Agent that can operate your mobiles, robots, etc.: with the abilities of complex reasoning and decision making, Qwen2-VL can be integrated with devices like mobile phones, robots, etc., for automatic operation based on visual environment and text instructions.

Multilingual Support: to serve global users, besides English and Chinese, Qwen2-VL now supports the understanding of texts in different languages inside images, including most European languages, Japanese, Korean, Arabic, Vietnamese, etc.

  • Model Architecture Updates:

    在这里插入图片描述

模型测评

  • Image Benchmarks

在这里插入图片描述

  • Video Benchmarks

在这里插入图片描述

运行环境安装

pip install qwen-vl-utils
pip install transformers==4.45.2

运行模型

  • with transformers and qwen_vl_utils:
from transformers import Qwen2VLForConditionalGeneration, AutoTokenizer, AutoProcessor
from qwen_vl_utils import process_vision_info

# default: Load the model on the available device(s)
model = Qwen2VLForConditionalGeneration.from_pretrained(
    "Qwen/Qwen2-VL-2B-Instruct", torch_dtype="auto", device_map="auto"
)

# We recommend enabling flash_attention_2 for better acceleration and memory saving, especially in multi-image and video scenarios.
# model = Qwen2VLForConditionalGeneration.from_pretrained(
#     "Qwen/Qwen2-VL-2B-Instruct",
#     torch_dtype=torch.bfloat16,
#     attn_implementation="flash_attention_2",
#     device_map="auto",
# )

# default processer
processor = AutoProcessor.from_pretrained("Qwen/Qwen2-VL-2B-Instruct")

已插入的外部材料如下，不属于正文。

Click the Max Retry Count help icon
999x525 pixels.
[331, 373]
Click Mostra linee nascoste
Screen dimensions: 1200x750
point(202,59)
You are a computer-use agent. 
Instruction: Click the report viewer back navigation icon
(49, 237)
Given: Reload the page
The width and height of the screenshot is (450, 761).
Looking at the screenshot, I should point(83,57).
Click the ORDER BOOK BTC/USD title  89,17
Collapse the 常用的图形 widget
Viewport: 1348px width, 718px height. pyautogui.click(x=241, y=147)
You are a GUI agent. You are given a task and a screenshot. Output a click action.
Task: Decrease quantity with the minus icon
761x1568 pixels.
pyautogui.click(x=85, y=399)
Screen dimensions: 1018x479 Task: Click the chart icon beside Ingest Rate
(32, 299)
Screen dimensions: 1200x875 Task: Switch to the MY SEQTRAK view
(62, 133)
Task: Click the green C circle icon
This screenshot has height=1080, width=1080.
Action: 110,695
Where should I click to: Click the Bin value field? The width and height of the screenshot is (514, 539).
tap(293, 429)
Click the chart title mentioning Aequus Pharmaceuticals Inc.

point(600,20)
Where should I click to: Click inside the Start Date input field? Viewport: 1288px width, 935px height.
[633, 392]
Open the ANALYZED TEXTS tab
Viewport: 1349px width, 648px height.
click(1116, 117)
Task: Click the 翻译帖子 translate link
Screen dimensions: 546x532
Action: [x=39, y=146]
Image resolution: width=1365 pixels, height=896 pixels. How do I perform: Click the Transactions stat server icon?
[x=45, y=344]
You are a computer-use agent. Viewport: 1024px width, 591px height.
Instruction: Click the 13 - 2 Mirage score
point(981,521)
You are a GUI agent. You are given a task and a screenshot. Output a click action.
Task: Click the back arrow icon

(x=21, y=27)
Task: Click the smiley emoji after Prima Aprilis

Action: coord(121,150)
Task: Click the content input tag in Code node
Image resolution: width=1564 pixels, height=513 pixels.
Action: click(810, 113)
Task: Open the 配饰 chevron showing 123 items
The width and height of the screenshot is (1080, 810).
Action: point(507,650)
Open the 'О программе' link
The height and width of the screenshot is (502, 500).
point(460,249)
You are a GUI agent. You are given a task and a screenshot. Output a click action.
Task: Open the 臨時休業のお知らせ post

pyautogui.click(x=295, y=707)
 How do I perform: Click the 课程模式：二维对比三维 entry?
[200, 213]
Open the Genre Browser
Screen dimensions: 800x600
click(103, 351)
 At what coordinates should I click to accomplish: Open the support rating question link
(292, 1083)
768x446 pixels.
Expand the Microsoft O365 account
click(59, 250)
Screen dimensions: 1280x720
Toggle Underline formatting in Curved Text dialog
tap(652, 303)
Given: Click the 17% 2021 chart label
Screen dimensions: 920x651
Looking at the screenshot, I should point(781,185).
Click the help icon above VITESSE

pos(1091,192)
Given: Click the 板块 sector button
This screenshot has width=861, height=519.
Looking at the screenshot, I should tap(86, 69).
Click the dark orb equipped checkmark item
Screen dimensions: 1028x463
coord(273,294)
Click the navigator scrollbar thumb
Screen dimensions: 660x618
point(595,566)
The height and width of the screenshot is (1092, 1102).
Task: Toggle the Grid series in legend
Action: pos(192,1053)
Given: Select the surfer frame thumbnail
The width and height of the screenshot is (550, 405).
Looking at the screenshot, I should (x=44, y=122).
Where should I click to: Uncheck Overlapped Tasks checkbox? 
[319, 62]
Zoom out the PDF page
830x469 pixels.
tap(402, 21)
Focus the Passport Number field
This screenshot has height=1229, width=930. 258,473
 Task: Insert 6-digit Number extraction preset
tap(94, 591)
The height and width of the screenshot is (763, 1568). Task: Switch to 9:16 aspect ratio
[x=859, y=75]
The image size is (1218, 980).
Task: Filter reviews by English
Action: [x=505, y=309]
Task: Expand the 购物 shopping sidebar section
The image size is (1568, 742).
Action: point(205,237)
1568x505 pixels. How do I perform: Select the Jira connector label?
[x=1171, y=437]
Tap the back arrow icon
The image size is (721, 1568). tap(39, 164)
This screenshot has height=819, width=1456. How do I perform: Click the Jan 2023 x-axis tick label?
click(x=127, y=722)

# The default range for the number of visual tokens per image in the model is 4-16384. You can set min_pixels and max_pixels according to your needs, such as a token count range of 256-1280, to balance speed and memory usage.
# min_pixels = 256*28*28
# max_pixels = 1280*28*28
# processor = AutoProcessor.from_pretrained("Qwen/Qwen2-VL-2B-Instruct", min_pixels=min_pixels, max_pixels=max_pixels)

messages = [
    {
        "role": "user",
        "content": [
            {
                "type": "image",
                "image": "https://qianwen-res.oss-cn-beijing.aliyuncs.com/Qwen-VL/assets/demo.jpeg",
            },
            {"type": "text", "text": "Describe this image."},
        ],
    }
]

# Preparation for inference
text = processor.apply_chat_template(
    messages, tokenize=False, add_generation_prompt=True
)
image_inputs, video_inputs = process_vision_info(messages)
inputs = processor(
    text=[text],
    images=image_inputs,
    videos=video_inputs,
    padding=True,
    return_tensors="pt",
)
inputs = inputs.to("cuda")

# Inference: Generation of the output
generated_ids = model.generate(**inputs, max_new_tokens=128)
generated_ids_trimmed = [
    out_ids[len(in_ids) :] for in_ids, out_ids in zip(inputs.input_ids, generated_ids)
]
output_text = processor.batch_decode(
    generated_ids_trimmed, skip_special_tokens=True, clean_up_tokenization_spaces=False
)
print(output_text)

  • Without qwen_vl_utils
from PIL import Image
import requests
import torch
from torchvision import io
from typing import Dict
from transformers import Qwen2VLForConditionalGeneration, AutoTokenizer, AutoProcessor

# Load the model in half-precision on the available device(s)
model = Qwen2VLForConditionalGeneration.from_pretrained(
    "Qwen/Qwen2-VL-2B-Instruct", torch_dtype="auto", device_map="auto"
)
processor = AutoProcessor.from_pretrained("Qwen/Qwen2-VL-2B-Instruct")

# Image
url = "https://qianwen-res.oss-cn-beijing.aliyuncs.com/Qwen-VL/assets/demo.jpeg"
image = Image.open(requests.get(url, stream=True).raw)

conversation = [
    {
        "role": "user",
        "content": [
            {
                "type": "image",
            },
            {"type": "text", "text": "Describe this image."},
        ],
    }
]


# Preprocess the inputs
text_prompt = processor.apply_chat_template(conversation, add_generation_prompt=True)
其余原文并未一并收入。